The preview of the new Office 2016 for Mac includes updated versions of Word, Excel, PowerPoint, OneNote and Outlook. The full release is scheduled for the second half of 2015.
The preview can be downloaded and run side-by-side with Office for Mac 2011, the earlier version. Microsoft plans to use customer feedback to finalize the product for release later this summer.
The news was announced in a blog post by Kirk Koenigsbauer, corporate vice president for the Office 365 Client Apps and Services team. He described the release as a logical follow-up to the development of universal apps, which will be made available on Windows 10 and continues Microsoft’s strategy of apps coded once to work on all devices.

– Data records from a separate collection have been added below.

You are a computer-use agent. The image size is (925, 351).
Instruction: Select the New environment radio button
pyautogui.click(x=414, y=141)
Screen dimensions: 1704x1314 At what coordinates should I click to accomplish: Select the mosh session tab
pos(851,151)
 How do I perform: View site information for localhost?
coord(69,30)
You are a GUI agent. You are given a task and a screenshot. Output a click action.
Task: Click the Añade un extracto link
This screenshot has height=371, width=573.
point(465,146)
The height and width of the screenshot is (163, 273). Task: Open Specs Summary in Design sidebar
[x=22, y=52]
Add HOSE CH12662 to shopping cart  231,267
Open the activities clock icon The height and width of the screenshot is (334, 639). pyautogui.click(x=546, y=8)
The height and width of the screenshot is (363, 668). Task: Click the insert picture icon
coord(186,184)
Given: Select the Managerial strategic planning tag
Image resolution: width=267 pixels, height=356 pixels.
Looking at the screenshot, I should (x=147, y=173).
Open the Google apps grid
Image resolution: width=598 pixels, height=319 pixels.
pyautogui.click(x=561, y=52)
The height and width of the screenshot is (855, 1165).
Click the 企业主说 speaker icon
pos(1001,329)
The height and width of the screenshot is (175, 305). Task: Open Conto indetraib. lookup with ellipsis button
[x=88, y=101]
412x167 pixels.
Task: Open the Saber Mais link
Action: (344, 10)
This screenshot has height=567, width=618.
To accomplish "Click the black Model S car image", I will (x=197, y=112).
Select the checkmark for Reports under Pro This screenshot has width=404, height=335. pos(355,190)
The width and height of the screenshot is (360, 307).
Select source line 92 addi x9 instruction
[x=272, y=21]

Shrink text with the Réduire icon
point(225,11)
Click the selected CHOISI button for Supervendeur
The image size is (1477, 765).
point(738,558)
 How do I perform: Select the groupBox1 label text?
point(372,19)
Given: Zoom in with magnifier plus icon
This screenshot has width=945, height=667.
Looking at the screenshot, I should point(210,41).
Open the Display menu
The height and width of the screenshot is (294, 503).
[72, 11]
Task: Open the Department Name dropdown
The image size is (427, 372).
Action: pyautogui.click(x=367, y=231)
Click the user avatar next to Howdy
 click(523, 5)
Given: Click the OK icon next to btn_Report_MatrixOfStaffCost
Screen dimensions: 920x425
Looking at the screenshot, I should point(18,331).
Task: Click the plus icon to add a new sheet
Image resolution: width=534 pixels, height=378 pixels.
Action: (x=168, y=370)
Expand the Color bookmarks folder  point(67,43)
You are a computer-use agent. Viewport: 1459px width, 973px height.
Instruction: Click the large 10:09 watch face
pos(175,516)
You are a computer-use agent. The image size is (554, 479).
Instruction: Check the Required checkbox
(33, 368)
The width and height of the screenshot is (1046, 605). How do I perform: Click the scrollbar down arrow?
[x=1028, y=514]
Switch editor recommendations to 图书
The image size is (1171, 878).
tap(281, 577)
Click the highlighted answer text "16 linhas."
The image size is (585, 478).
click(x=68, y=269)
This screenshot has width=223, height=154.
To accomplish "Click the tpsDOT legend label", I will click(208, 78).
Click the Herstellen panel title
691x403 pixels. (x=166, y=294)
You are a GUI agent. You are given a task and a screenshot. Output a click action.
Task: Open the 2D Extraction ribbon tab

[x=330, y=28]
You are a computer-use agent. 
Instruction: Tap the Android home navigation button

Microsoft had been talking up universal apps for quite some time before it finally gave Office users already running Windows 10 a preview in early February. The apps were developed specifically for touch and mobile use in keeping with Microsoft's Cloud First, Mobile First strategy.
"Universal" refers to the fact that the apps will work on phones, tablets and desktops.
The Mac version is "unmistakably Office, but thoughtfully designed for the Mac," he noted.
By that, he is referring to the fact the new apps offer full retina display support. There are thousands of retina-optimized graphics, full screen view for native immersive experiences and even little Mac touches like scroll bounce.
Overall, according to Koenigsbauer, the user experience has been updated to make it easier to get things done. It has a reorganized ribbon, just like the new Windows Office 2013, that enables users to find the tools that they need quicker and more efficiently.
It's worth noting that there are several upgrades to Outlook, including the push mail support to deliver an always-up-to-date inbox. The improved conversation view automatically organizes inboxes around threaded conversations, making it easier to find email.
Why bother with Office at all? Good question.
There are alternatives like Google's Docs, Sheets and Slides, and Apple's iWork suite, Pages, Numbers and Keynote. And anyone just looking for office apps for personal use can try Office.com. Many enterprise workers only use a very small portion of the full office suite for either Windows or Mac, anyway.